Maybe I'll pop along this week as well.


----------



## vicki.burns (Apr 13, 2011)

It's about half an hour drive from where we live so if the weathers good I think we'll be there! Don't think we'd be able to make the 31st though as I have a HUGE interview on the Monday, maybe next time.


----------



## vicki.burns (Apr 13, 2011)

Copied from the website:

Saturday July 23, 2011 11:00 AM - 4:00 PM 




Langley Park Dog Show

This year's annual Dog Show at Langley Park will be a fantastic event for all the family. There will be Pedigree and Novelty classes to enter your dog(s) in, plus flyball demonstrations, local charity and craft stalls, plus lots more 'doggy' activities to take part in.

Register your dog(s) for the show between 11am and 12 noon on the day. Judging will take place from 12 noon onwards.
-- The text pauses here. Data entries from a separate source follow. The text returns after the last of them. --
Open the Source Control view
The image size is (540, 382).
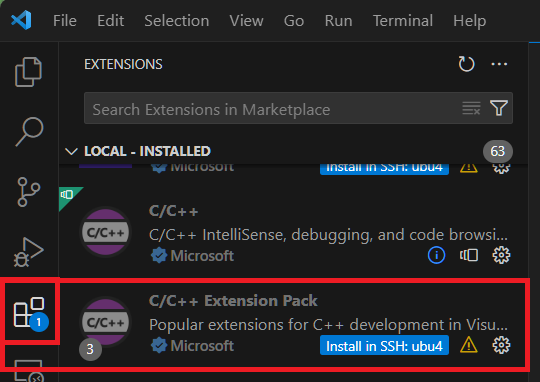(x=29, y=192)
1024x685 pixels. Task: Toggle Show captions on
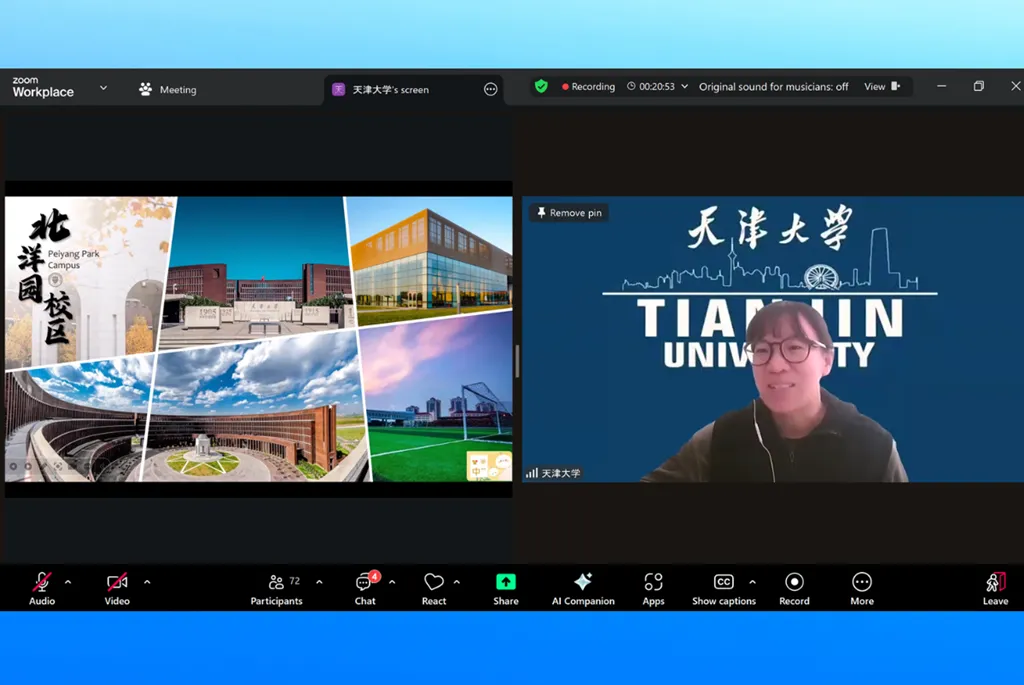723,588
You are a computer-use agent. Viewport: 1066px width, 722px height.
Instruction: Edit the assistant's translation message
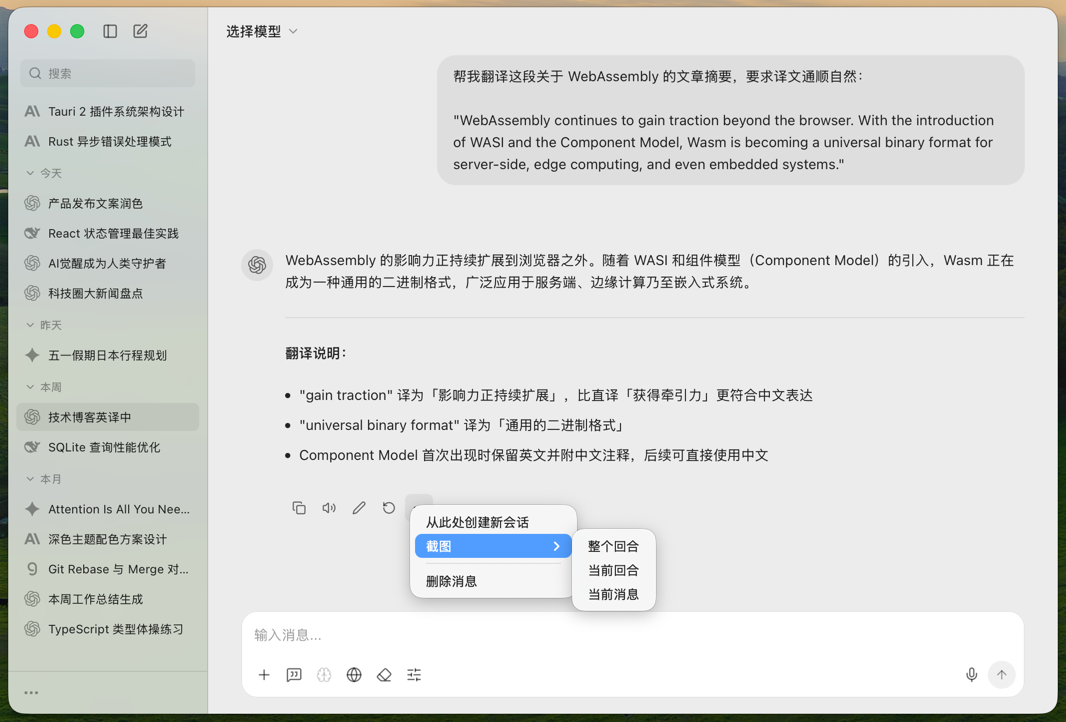pos(359,507)
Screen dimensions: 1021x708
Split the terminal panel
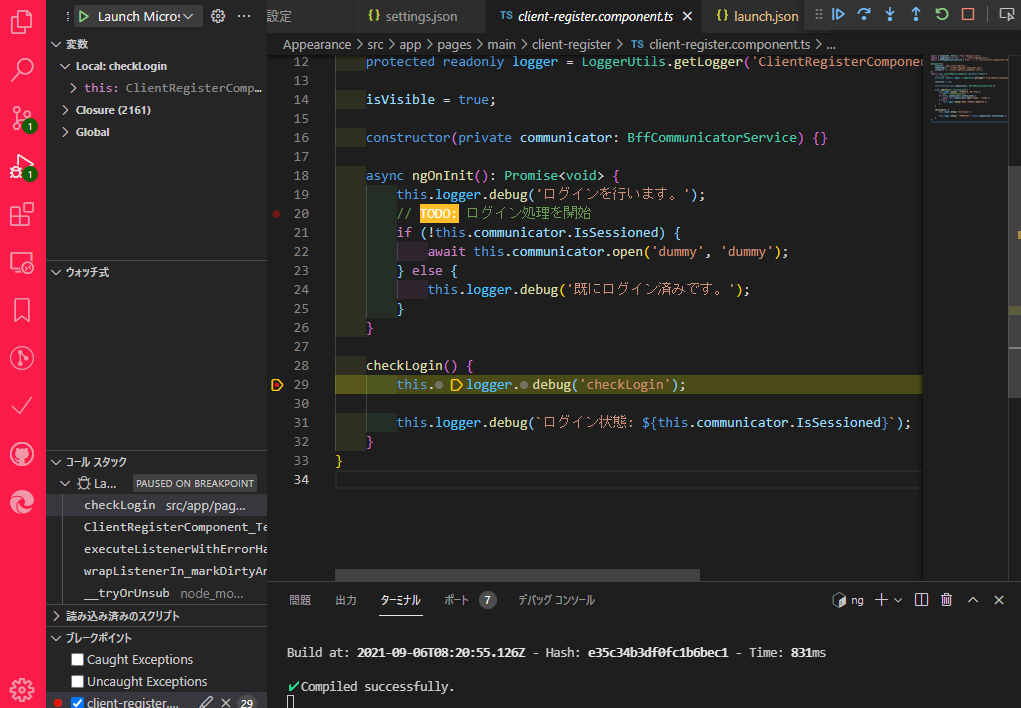919,599
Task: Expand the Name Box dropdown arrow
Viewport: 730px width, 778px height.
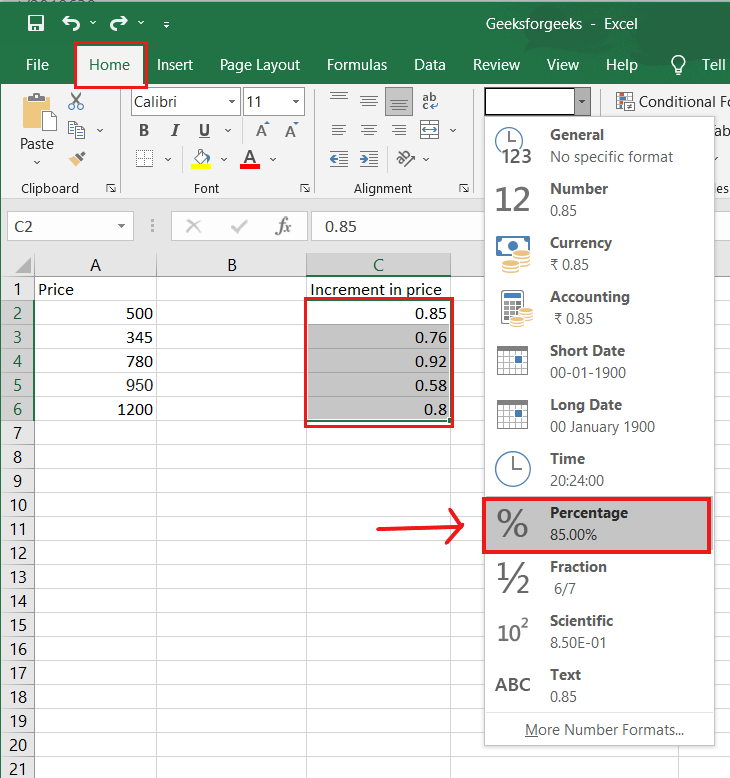Action: point(121,227)
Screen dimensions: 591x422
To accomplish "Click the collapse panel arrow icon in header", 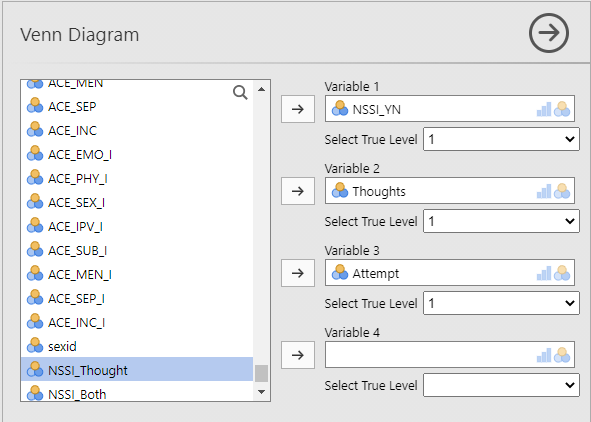I will (x=549, y=33).
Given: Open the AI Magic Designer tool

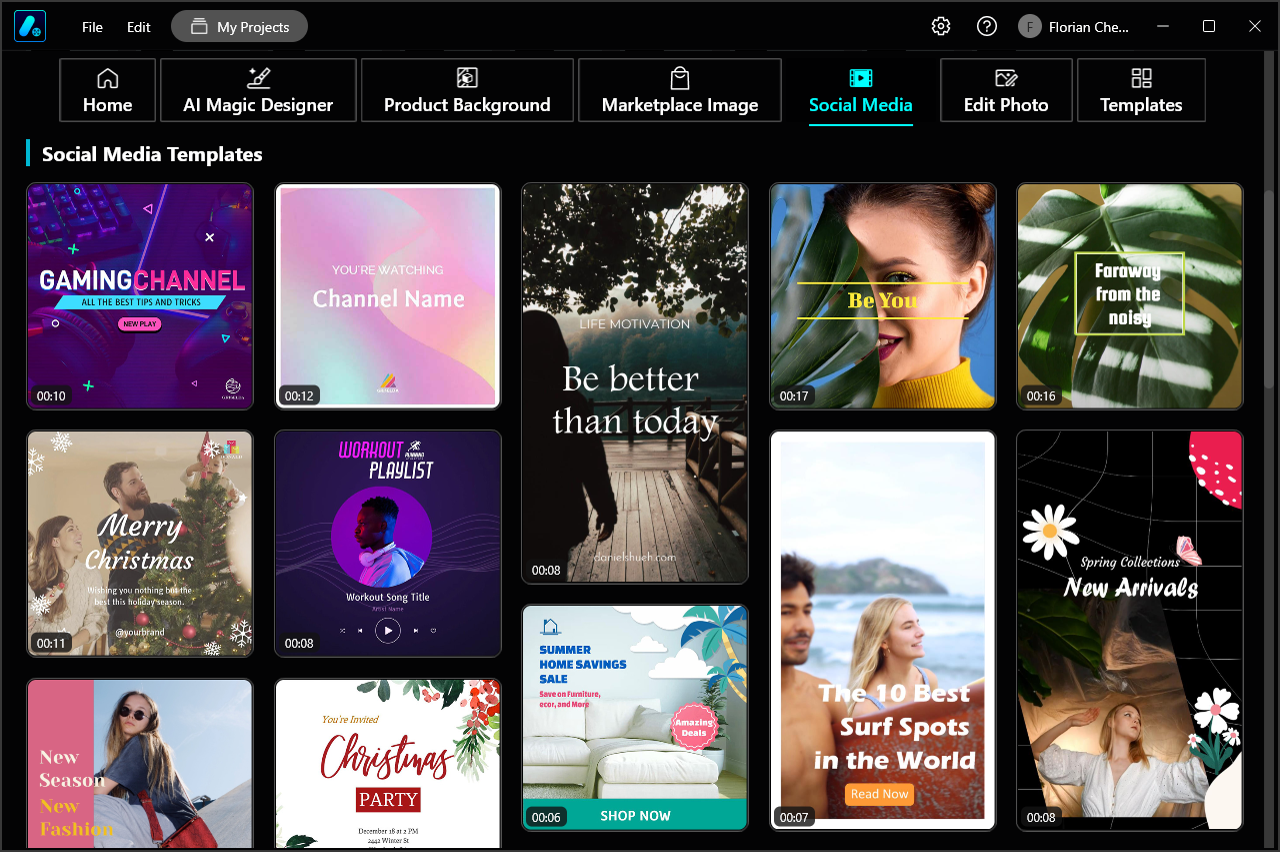Looking at the screenshot, I should click(x=258, y=90).
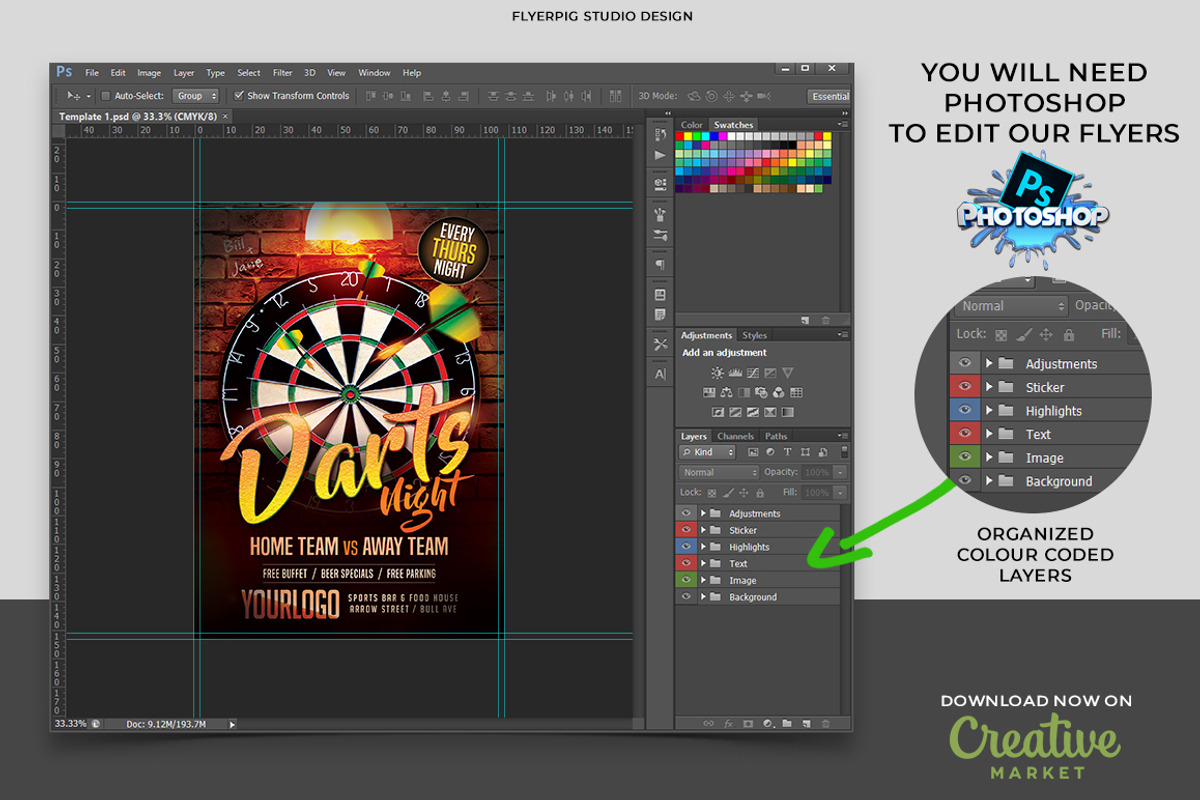Select the Move tool in options bar
Viewport: 1200px width, 800px height.
[73, 96]
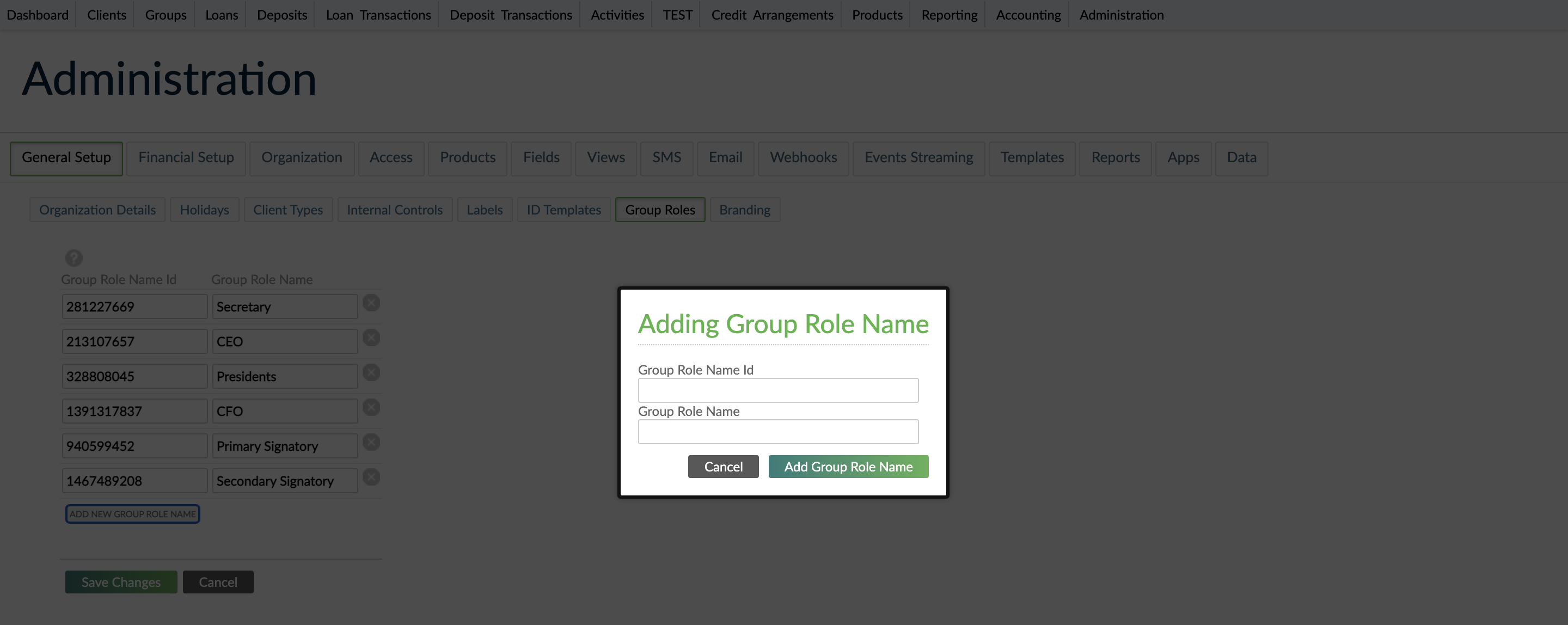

To enter your dog: £2.00 per class, or 3 classes for £5

Pedigree Classes - Judge Paula Steinborn-Busse

1. AV Puppy 6-12 months

2. AV Sporting

3. AV Non-Sporting

4. AV Open

5. AV Veteran over 9 years

Best in Show, Reserve Best in Show, Best Puppy




Novelty Classes: open to all - Judge Ann Dixon

6. Crossbreed - 6 months - 9 years

7. Child Handler

8. Crossbreed Veteran - over 9 years

9. Prettiest Bitch

10. Handsomest Dog

11. Waggiest Tail

12. Rescue

13. Best six-legs

14. Langley Park Dog

15. Companion Dog

Best Novelty, Reserve Best Novelty




Rosettes and prizes: 1st to 4th plus specials in all classes

Parking: Free dog show parking available close to arena


----------